*** Opening of Material provided ***

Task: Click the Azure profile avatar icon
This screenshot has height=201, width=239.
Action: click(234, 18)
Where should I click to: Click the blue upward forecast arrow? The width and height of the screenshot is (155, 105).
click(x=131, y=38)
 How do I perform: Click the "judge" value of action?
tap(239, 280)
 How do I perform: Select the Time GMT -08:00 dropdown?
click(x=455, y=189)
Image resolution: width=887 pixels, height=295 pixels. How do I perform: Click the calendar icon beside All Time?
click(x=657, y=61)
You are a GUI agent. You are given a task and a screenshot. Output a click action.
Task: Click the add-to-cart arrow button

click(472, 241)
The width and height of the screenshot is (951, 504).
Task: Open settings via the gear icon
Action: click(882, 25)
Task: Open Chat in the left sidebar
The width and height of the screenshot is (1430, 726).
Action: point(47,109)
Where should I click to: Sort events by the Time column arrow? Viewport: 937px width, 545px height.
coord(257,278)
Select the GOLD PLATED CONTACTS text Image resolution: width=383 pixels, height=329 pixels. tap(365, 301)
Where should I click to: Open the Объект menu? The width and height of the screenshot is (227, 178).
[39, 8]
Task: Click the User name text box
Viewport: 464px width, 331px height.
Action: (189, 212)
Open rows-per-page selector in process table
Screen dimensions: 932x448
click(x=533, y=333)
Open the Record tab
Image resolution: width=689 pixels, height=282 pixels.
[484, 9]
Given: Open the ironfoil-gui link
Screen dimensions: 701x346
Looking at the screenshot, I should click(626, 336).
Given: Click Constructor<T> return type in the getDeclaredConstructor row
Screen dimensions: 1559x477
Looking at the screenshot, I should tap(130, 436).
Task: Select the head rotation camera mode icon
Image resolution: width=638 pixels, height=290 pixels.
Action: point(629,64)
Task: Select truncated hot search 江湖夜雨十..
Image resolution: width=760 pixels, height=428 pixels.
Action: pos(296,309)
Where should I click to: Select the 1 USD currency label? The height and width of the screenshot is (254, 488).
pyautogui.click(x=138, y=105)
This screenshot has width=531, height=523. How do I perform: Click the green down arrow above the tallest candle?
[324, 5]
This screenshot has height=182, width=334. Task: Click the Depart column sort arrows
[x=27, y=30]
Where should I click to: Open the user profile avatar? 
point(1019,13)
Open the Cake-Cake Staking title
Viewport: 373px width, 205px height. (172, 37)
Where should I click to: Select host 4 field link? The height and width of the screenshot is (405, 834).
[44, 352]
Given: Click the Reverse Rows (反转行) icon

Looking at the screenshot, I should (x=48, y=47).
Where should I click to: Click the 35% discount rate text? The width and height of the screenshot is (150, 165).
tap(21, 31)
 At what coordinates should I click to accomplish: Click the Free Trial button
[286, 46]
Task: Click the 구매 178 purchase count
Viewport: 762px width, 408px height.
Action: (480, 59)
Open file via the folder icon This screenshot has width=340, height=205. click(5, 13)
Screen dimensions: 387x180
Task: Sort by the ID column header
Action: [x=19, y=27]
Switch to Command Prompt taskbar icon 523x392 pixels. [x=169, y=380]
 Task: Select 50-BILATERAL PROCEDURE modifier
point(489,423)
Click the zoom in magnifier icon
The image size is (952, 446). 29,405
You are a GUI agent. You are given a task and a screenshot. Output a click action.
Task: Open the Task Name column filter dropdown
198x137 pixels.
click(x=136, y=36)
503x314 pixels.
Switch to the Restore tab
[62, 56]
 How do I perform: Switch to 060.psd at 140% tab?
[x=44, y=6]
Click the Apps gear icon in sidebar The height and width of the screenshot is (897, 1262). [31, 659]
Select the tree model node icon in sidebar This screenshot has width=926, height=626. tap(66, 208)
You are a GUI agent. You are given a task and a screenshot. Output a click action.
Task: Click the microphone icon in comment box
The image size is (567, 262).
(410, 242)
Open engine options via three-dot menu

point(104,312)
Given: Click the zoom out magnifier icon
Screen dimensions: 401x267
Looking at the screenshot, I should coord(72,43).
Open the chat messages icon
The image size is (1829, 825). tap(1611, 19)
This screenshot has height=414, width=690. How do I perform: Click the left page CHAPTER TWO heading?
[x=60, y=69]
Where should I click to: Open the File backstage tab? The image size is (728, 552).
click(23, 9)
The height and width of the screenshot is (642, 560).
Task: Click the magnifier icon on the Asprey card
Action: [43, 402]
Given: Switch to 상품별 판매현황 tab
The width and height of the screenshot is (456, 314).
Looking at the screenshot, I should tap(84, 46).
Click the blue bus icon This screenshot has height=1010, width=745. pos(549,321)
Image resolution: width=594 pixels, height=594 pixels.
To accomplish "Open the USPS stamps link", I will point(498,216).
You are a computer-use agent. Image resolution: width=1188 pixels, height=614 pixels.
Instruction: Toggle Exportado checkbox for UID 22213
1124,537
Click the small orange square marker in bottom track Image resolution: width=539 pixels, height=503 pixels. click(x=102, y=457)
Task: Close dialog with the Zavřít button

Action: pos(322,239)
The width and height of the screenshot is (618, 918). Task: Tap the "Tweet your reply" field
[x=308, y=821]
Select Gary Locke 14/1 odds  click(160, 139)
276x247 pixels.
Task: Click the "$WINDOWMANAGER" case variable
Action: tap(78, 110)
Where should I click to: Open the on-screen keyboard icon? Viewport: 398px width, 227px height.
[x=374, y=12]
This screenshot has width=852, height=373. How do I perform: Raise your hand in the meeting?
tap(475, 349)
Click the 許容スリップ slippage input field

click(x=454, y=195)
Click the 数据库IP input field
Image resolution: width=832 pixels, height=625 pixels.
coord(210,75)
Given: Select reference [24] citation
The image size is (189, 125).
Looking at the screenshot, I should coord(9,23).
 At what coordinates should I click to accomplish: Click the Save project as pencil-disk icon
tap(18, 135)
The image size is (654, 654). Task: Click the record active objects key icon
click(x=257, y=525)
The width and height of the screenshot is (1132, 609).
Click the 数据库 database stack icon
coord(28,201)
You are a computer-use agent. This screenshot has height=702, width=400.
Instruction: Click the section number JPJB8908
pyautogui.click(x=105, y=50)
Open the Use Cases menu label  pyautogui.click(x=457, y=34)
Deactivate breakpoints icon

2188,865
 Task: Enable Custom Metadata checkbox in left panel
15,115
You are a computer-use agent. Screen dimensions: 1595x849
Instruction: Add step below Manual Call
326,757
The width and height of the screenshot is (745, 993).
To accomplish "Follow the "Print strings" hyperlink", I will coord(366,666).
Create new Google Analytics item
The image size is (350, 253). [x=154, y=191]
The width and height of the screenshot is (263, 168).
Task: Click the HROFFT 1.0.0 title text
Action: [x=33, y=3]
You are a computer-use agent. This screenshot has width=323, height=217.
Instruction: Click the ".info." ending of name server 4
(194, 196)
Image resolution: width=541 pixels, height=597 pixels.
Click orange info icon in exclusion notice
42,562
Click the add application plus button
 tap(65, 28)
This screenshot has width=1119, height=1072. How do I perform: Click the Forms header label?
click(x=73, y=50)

*** Close of Material provided ***

What is required:
Take the word "sidebar" and find each line of the material that contains it. Copy those lines.

Exercise response:
Task: Open Chat in the left sidebar
Click the Apps gear icon in sidebar The height and width of the screenshot is (897, 1262). [31, 659]
Select the tree model node icon in sidebar This screenshot has width=926, height=626. tap(66, 208)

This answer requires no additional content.